Is the Church Going Through?
"No matter what, the Seventh‑day Adventist Church is going straight through to the kingdom," a veteran leader declared. "Even if the General Conference president and I are the only ones left in the church, I'm staying with the ship."
Amen? First let us pause and consider: What is God’s "ship" of salvation? Is it having our names recorded on the books of the Adventist Church? Or is it the gospel of Jesus Christ in the context of Bible truth for these last days?
And what is the church that is "going through"? Do we mean God will preserve a remnant in the last days who keep His commandments and trust the faithfulness of Jesus? Or do we imagine that the Seventh‑day Adventist organization is guaranteed a once‑saved, always‑saved status?
Caught up in blind denominational patriotism, some Adventists forget the principle of conditional prophecy. Faithfulness to God's covenant has always been a condition of salvation — for organizations as well as individuals.
Every loyal member wants to believe the best about our beloved church, but can you see how mistaken it is to insist it’s impossible for Adventism to forfeit favor with God? The arrogance of such a statement is exceeded only by its ignorance. Do we imagine ourselves immune from the rejection suffered by the Jewish nation — God's chosen people — when they failed to fulfill their mission?
Consider the following warning from Ellen White, which I’ve never read in any church publication: “In the balances of the sanctuary the Seventh-day Adventist church is to be weighed. She will be judged by the privileges and advantages that she has had. If her spiritual experience does not correspond to the advantages that Christ, at infinite cost, has bestowed on her, if the blessings conferred have not qualified her to do the work entrusted to her, on her will be pronounced the sentence: ‘Found wanting.’ By the light bestowed, the opportunities given, will she be judged.”

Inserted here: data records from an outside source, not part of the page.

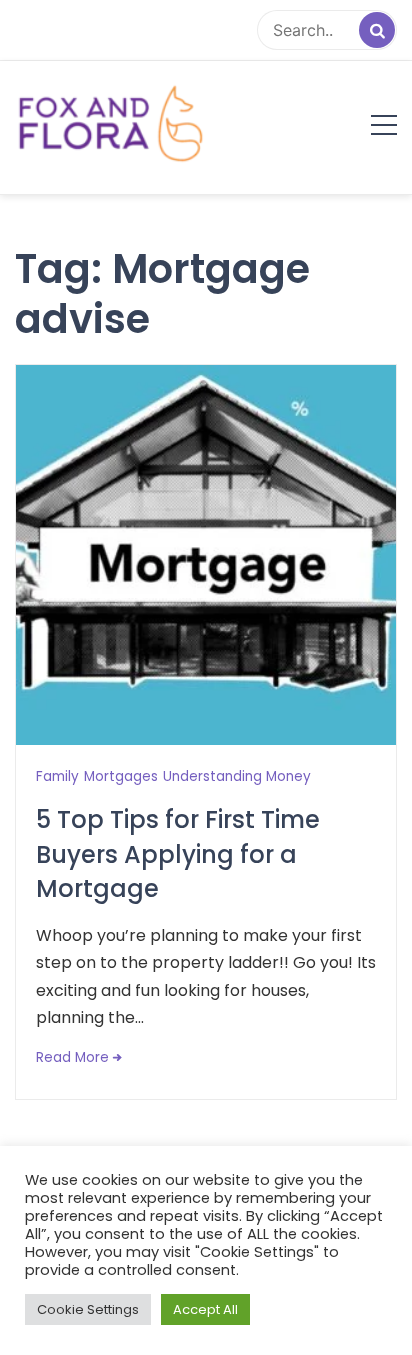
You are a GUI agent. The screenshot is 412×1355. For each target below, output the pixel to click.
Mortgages (121, 776)
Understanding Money (237, 776)
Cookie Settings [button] (88, 1309)
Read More (72, 1057)
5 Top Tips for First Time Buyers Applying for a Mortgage (178, 854)
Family (57, 776)
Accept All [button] (205, 1309)
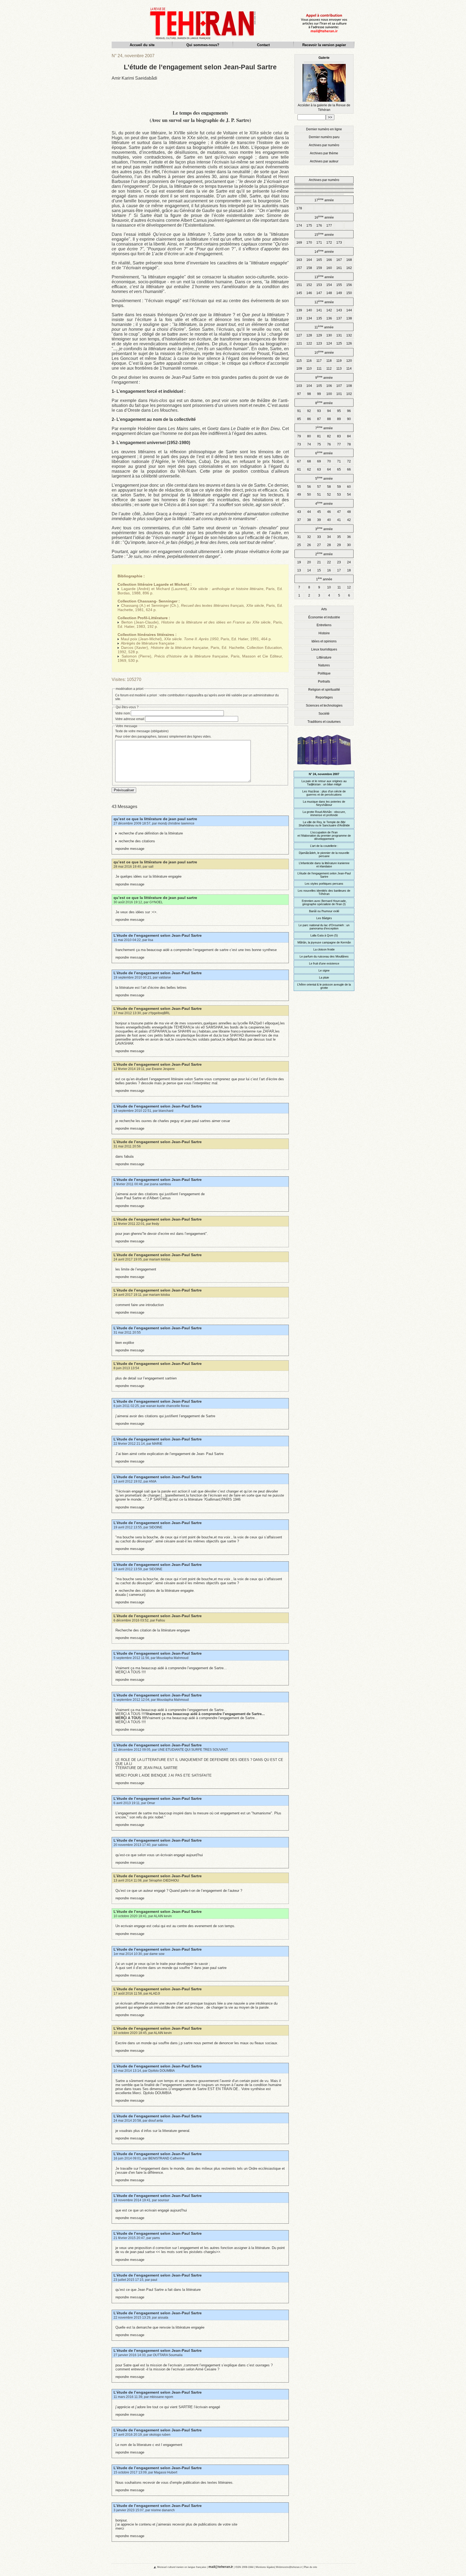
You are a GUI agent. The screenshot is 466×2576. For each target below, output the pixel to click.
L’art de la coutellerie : (324, 845)
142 (329, 310)
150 (349, 293)
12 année (324, 301)
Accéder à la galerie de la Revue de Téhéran (324, 84)
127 (299, 335)
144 (349, 310)
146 (309, 293)
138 (349, 318)
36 (349, 537)
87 (319, 419)
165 (319, 260)
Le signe (324, 970)
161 (339, 268)
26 (309, 545)
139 (299, 310)
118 (329, 361)
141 (319, 310)
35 (339, 537)
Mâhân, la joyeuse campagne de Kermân (324, 942)
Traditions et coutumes (324, 722)
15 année (324, 234)
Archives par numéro (324, 145)
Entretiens (324, 625)
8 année (324, 402)
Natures (324, 665)
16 (329, 570)
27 (319, 545)
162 (349, 268)
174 (299, 225)
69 (319, 461)
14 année (324, 251)
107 (339, 386)
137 (339, 318)
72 (349, 461)
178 (299, 208)
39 (319, 520)
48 (349, 512)
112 (329, 368)
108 (349, 386)
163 (299, 260)
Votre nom (122, 713)
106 (329, 386)
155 (339, 285)
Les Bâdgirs (324, 918)
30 (349, 545)
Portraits (324, 681)
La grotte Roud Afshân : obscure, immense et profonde (324, 813)
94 (329, 411)
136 (329, 318)
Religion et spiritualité (324, 689)
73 (299, 444)
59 (339, 487)
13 (299, 570)
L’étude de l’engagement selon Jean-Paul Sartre (158, 935)
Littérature (324, 657)
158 (309, 268)
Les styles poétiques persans (324, 883)
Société (324, 713)
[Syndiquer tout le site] (150, 2567)
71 (339, 461)
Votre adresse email (129, 719)
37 (299, 520)
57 (319, 487)
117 (319, 361)
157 (299, 268)
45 (319, 512)
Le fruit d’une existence (324, 963)
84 (349, 436)
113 (339, 368)
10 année (324, 352)
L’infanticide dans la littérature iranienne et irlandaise (324, 864)
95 (339, 411)
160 (329, 268)
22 (329, 562)
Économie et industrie (324, 617)
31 (299, 537)
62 (309, 469)
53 (339, 494)
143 (339, 310)
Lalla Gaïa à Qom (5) (324, 935)
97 (299, 394)
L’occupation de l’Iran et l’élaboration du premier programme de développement (324, 835)
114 (349, 368)
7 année (324, 427)
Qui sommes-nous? (202, 45)
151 (299, 285)
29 (339, 545)
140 (309, 310)
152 (309, 285)
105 (319, 386)
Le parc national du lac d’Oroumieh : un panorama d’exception (324, 927)
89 (339, 419)
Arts (324, 609)
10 (329, 587)
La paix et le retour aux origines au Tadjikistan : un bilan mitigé (324, 782)
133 (299, 318)
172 (329, 242)
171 (319, 242)
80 (309, 436)
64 (329, 469)
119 (339, 361)
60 (349, 487)
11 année (324, 327)
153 (319, 285)
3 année (324, 528)
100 (329, 394)
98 (309, 394)
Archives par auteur (324, 161)
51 (319, 494)
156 (349, 285)
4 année (324, 503)
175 (309, 225)
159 (319, 268)
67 (299, 461)
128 (309, 335)
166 (329, 260)
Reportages (324, 697)
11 (339, 587)
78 (349, 444)
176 (319, 225)
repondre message (129, 849)
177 (329, 225)
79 (299, 436)
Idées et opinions (324, 641)
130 (329, 335)
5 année (324, 478)
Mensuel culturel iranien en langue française (181, 2566)
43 (299, 512)
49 (299, 494)
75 (319, 444)
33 (319, 537)
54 (349, 494)
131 (339, 335)
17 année (324, 199)
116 (309, 361)
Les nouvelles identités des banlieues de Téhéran (324, 892)
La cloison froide (324, 949)
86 (309, 419)
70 (329, 461)
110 (309, 368)
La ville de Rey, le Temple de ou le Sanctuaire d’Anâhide (324, 823)
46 (329, 512)
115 (299, 361)
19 (299, 562)
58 (329, 487)
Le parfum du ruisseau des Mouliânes (324, 956)
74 (309, 444)
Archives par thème (324, 153)
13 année (324, 276)
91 (299, 411)
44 (309, 512)
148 (329, 293)
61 (299, 469)
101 (339, 394)
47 (339, 512)
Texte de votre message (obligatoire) (142, 731)
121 (299, 343)
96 (349, 411)
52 (329, 494)
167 (339, 260)
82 (329, 436)
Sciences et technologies (324, 705)
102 (349, 394)
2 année (324, 553)
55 (299, 487)
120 (349, 361)
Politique (324, 673)
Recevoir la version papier (324, 45)
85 (299, 419)
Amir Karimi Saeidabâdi (134, 78)
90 (349, 419)
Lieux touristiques (324, 649)
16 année (324, 217)
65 (339, 469)
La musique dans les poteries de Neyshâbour (324, 803)
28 (329, 545)
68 (309, 461)
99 (319, 394)
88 (329, 419)
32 (309, 537)
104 (309, 386)
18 (349, 570)
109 (299, 368)
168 (349, 260)
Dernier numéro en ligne (324, 129)
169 (299, 242)
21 (319, 562)
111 (319, 368)
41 (339, 520)
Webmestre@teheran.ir (289, 2566)
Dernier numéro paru (324, 137)
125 (339, 343)
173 (339, 242)
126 (349, 343)
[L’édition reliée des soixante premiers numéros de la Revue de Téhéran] (324, 767)
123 (319, 343)
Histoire (324, 633)
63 (319, 469)
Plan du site (310, 2566)
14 (309, 570)
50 (309, 494)
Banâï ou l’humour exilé (324, 911)
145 (299, 293)
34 (329, 537)
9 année (324, 377)
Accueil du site (142, 45)
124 (329, 343)
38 (309, 520)
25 (299, 545)
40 (329, 520)
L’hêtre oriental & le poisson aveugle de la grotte (324, 986)
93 (319, 411)
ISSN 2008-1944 (244, 2566)
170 (309, 242)
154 (329, 285)
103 (299, 386)
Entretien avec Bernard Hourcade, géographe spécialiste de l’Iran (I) (324, 902)
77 (339, 444)
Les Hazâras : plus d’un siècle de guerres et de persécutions (324, 793)
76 (329, 444)
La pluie (324, 977)
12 (349, 587)
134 (309, 318)
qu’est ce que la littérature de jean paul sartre (155, 819)
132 (349, 335)
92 (309, 411)
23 (339, 562)
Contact (263, 45)
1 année (324, 579)
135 (319, 318)
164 (309, 260)
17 (339, 570)
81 (319, 436)
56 (309, 487)
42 (349, 520)
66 (349, 469)
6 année (324, 453)
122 (309, 343)
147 (319, 293)
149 (339, 293)
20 (309, 562)
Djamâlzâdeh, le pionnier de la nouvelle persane (324, 854)
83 (339, 436)
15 (319, 570)
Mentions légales (265, 2566)
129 (319, 335)
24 (349, 562)
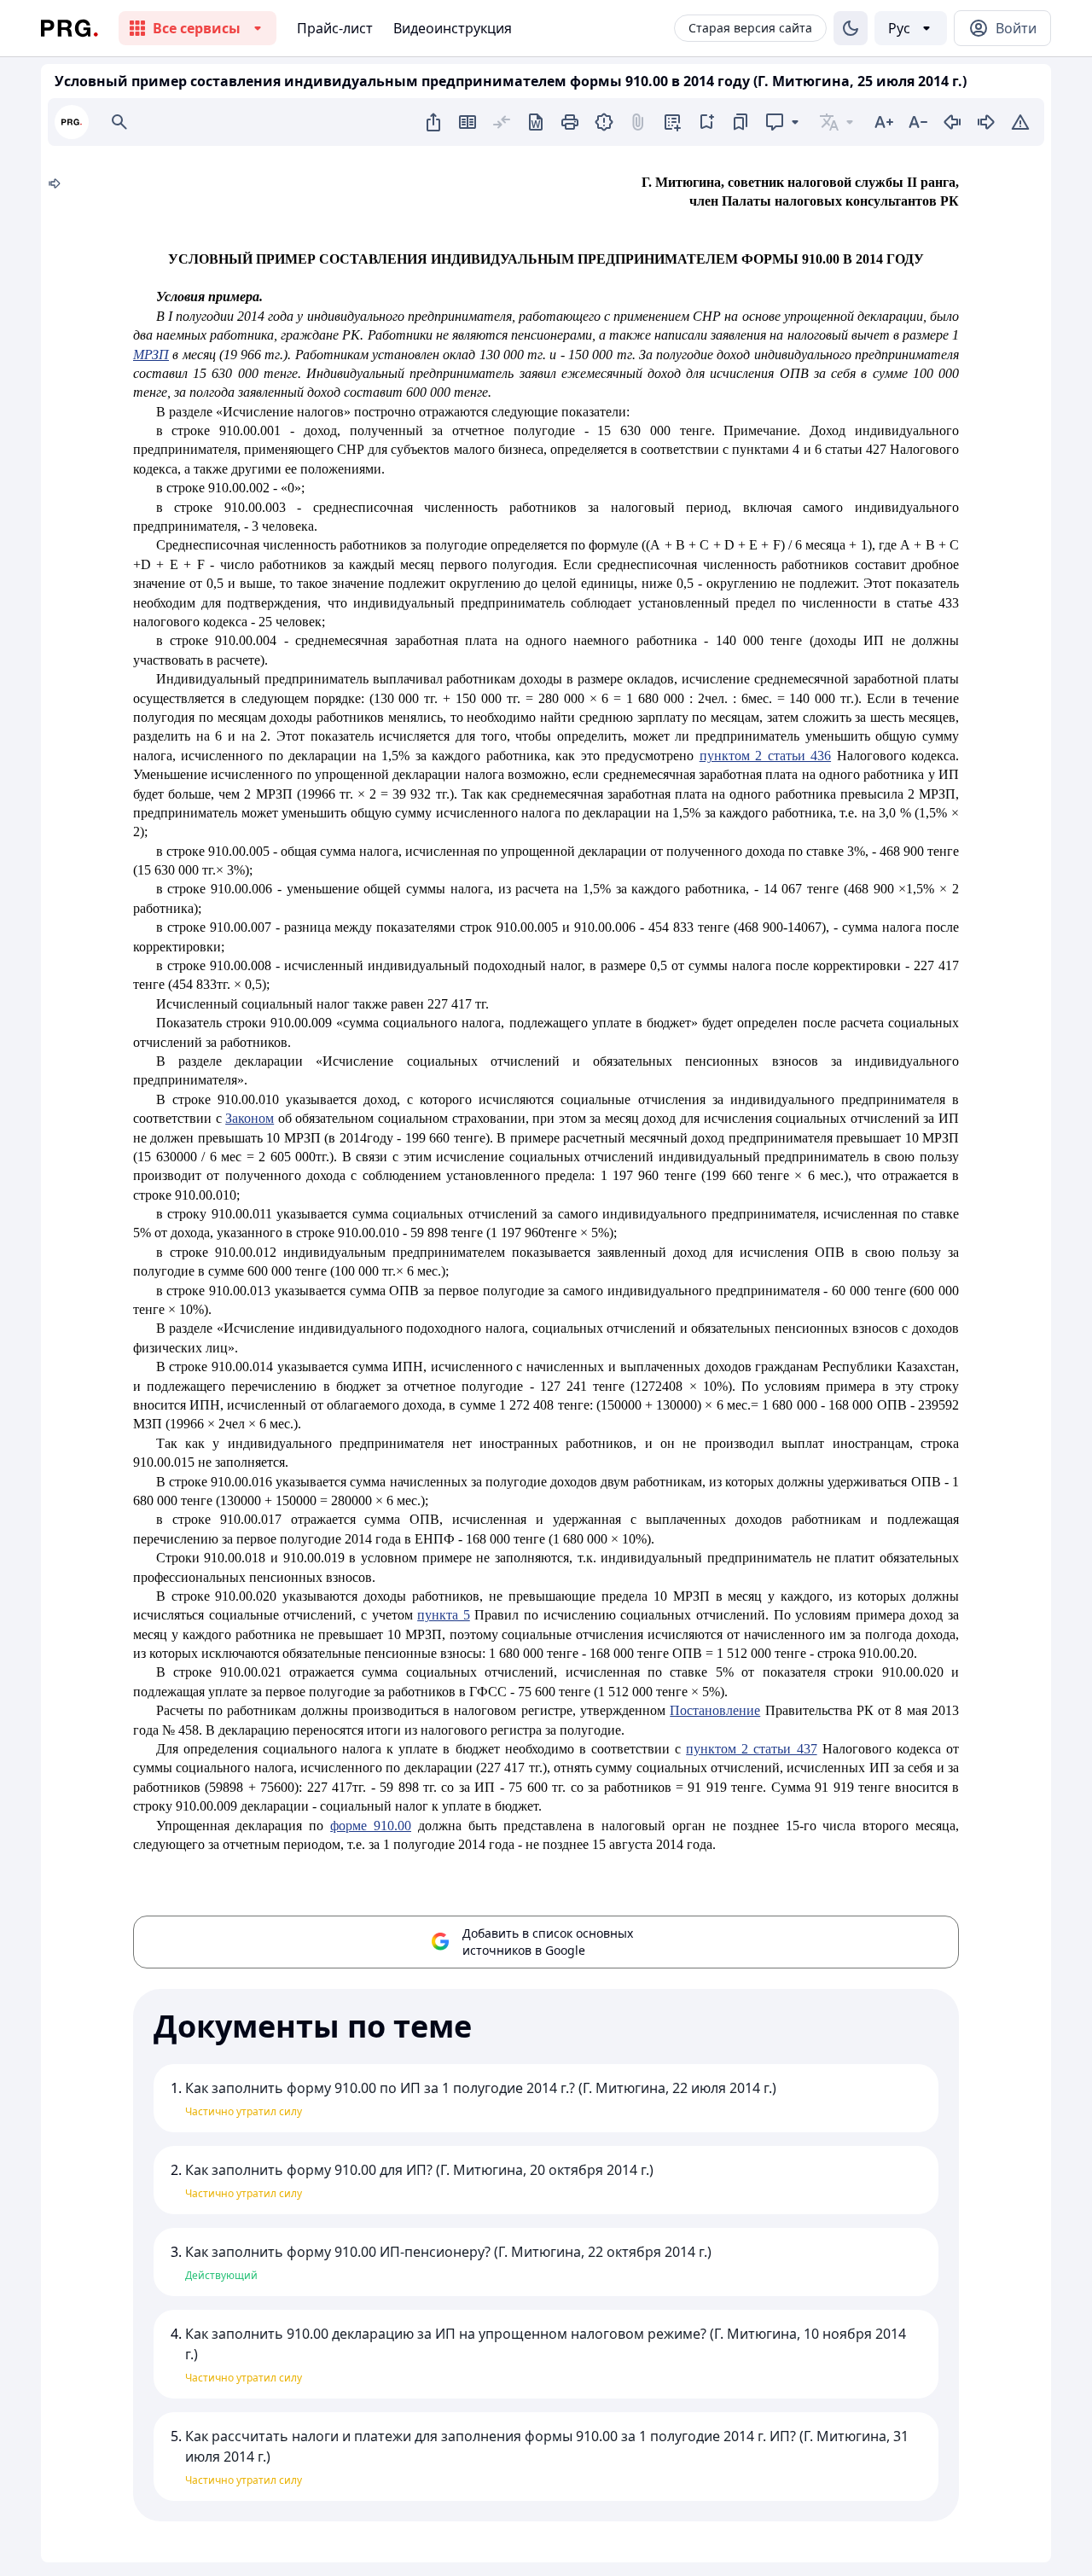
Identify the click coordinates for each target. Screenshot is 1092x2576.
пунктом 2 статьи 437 (751, 1749)
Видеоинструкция (452, 28)
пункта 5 (443, 1615)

Quite a sober warning — yet appropriate: “From everyone who has been given much, much will be demanded” (Luke 12:48*). Evidently the stewardship of grace and truth entrusted to the Adventist Church conveys greater responsibility rather than immunity.
It is painfully obvious we Adventists don't have an exclusive franchise on God's grace and truth. While our songs and sermons insist we want Jesus to return, many Adventist congregations seem no more eager for Christ to come than for ISIS to come and disrupt business as usual. That said, we may rejoice that many Northwest Adventist churches are lighthouses of grace and truth in their communities.
In other congregations, however, church members may not smoke but they are not on fire. They don't drink, yet they refuse to be under Christ’s influence. They don't dance, but neither do they delight in His salvation.
Five Essential Solutions
For Seventh-day Adventists to fulfill God’s purpose in these last days, I suggest four fundamental goals to pursue and attain:
- Uphold Christ crucified as the central focus of our public proclamation and personal beliefs. Any belief or lifestyle standard that denies or diminishes God’s grace is a doctrine of devils.
- Keep the Bible alone as our rule of faith and teaching. Some Adventists enthrone Ellen White as lord over the Word. Instead let us do what she says and make the Bible the foundation of our faith and practice.
- Don’t confuse unity of the Spirit with enforced hierarchical uniformity. We may respect God’s law as the eternal standard of holiness without imposing upon fellow Adventists — globally or locally — human convictions, traditions and policies. "Where the Spirit of the Lord is, there is freedom" (2 Cor. 3:17).
- Affirm the historic doctrines of the church, but let’s be open to learn more about the truth as it is in Jesus. God wants us to be ever-growing, never holding back.
Final Generation Missionality
God’s final remnant will prevail during the time of trouble soon to burst upon us. His people will be united in experiencing and expressing heaven’s grace and truth. They will fulfill Christ’s purpose to “be completely humble and gentle; be patient, bearing with one another in love. Make every effort to keep the unity of the Spirit through the bond of peace” (Eph. 4:2–3).
“By this everyone will know that you are my disciples,” Jesus predicted, “if you love one another” (John 13:35). “Love is the fulfillment of the law” (Rom. 13:10).
*All Scriptures are from the New International Version.
 Ellen G. White, Testimonies for the Church, vol. 8, p. 247.